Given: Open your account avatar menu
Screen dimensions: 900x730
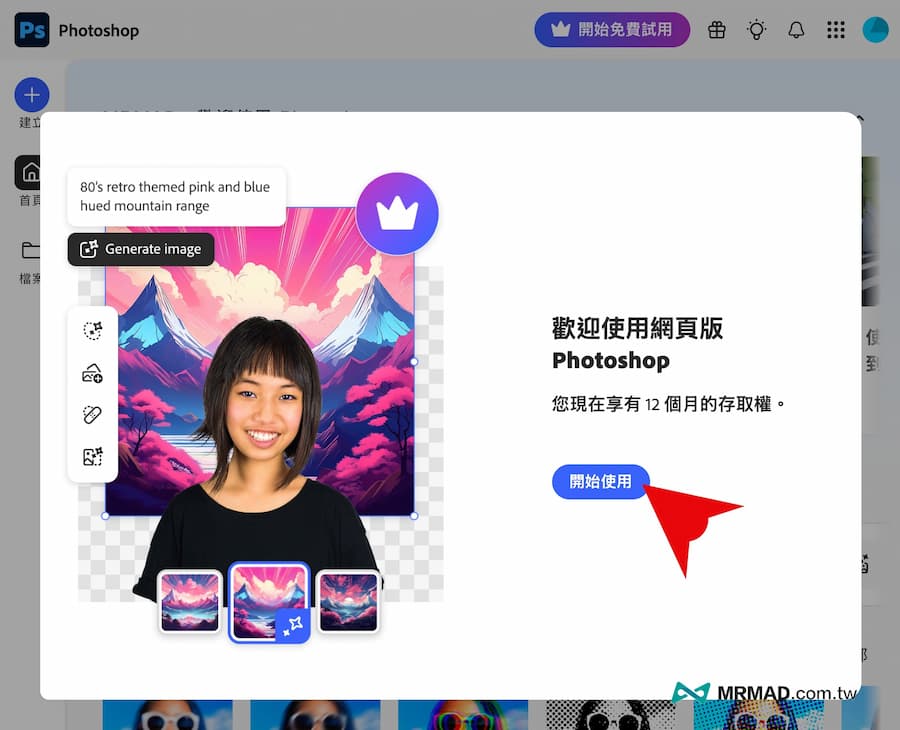Looking at the screenshot, I should [876, 30].
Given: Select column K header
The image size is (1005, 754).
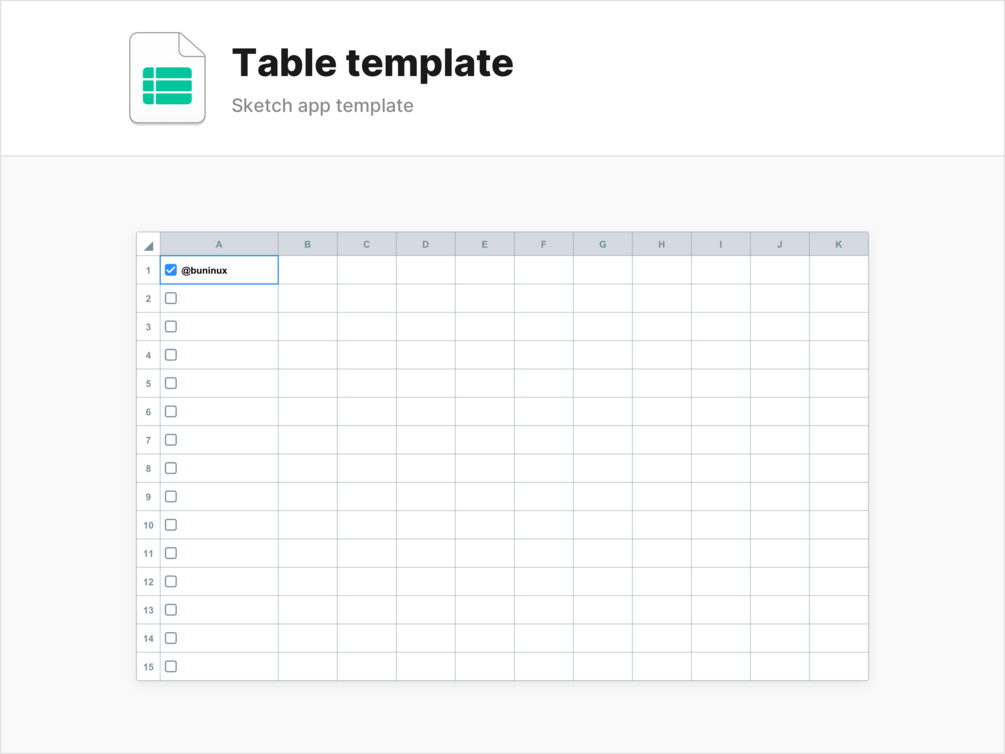Looking at the screenshot, I should 838,244.
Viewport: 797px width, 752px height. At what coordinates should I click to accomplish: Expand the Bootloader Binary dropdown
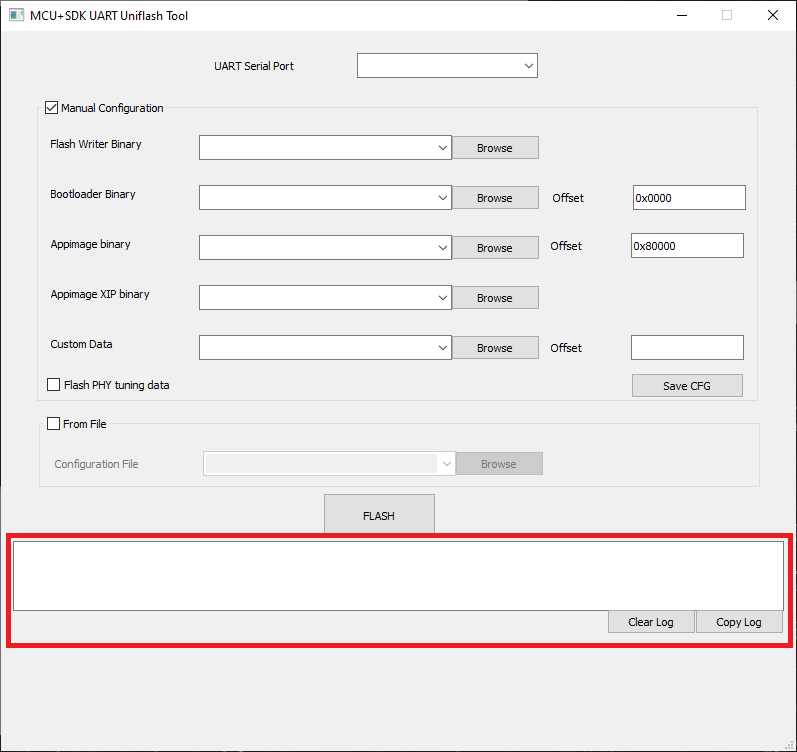coord(325,198)
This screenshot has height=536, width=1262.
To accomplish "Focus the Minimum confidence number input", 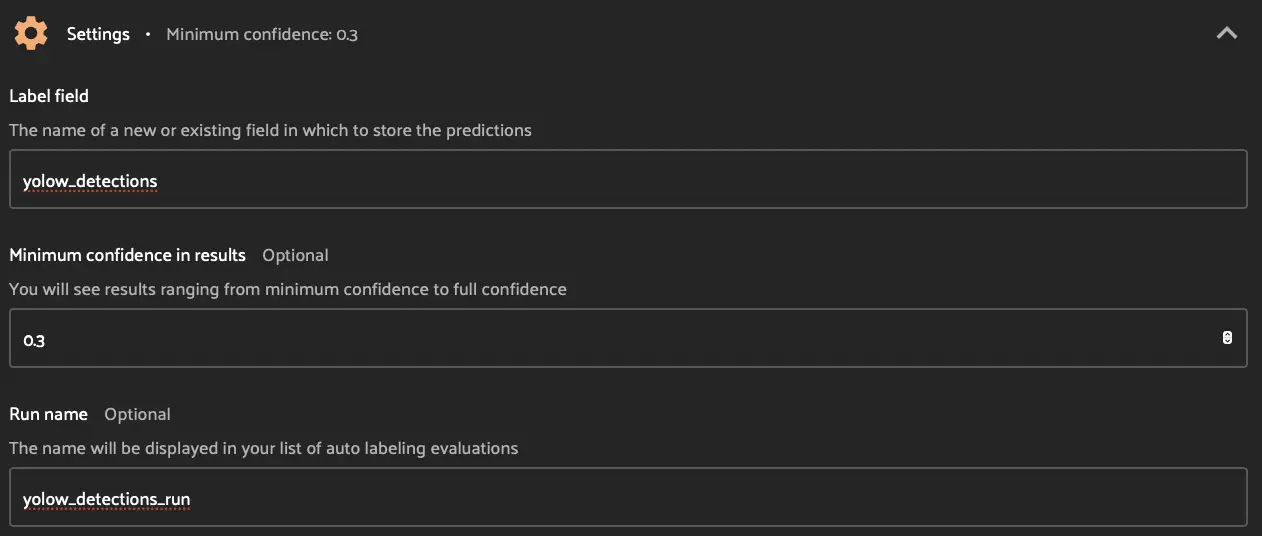I will [600, 339].
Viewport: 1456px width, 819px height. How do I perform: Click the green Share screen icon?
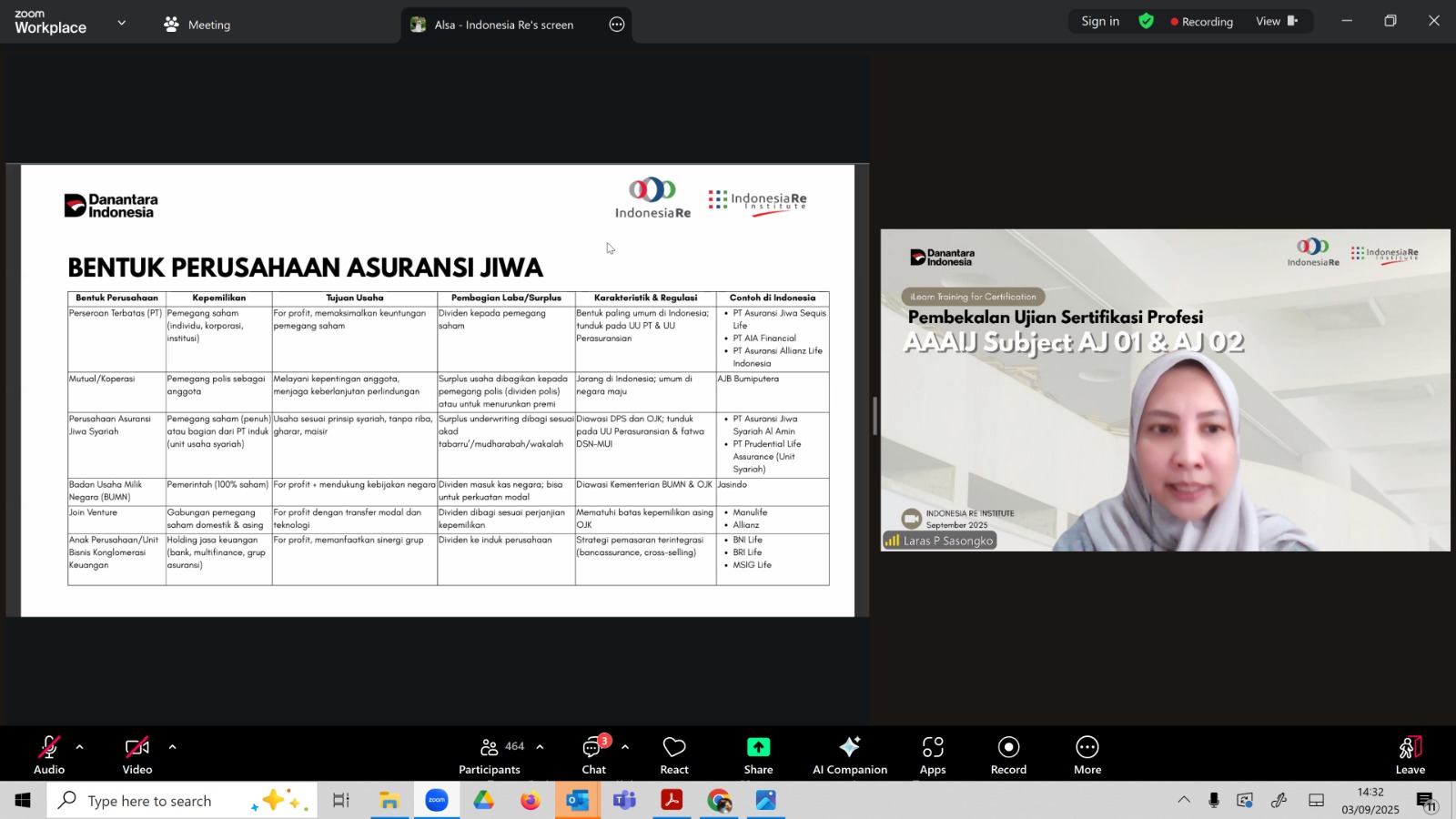coord(758,747)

_About this exercise:_
Wherever a line of the entries holds the string "Given", copy that line.

_Response:_
Given: Open your account avatar menu
Given: Select column K header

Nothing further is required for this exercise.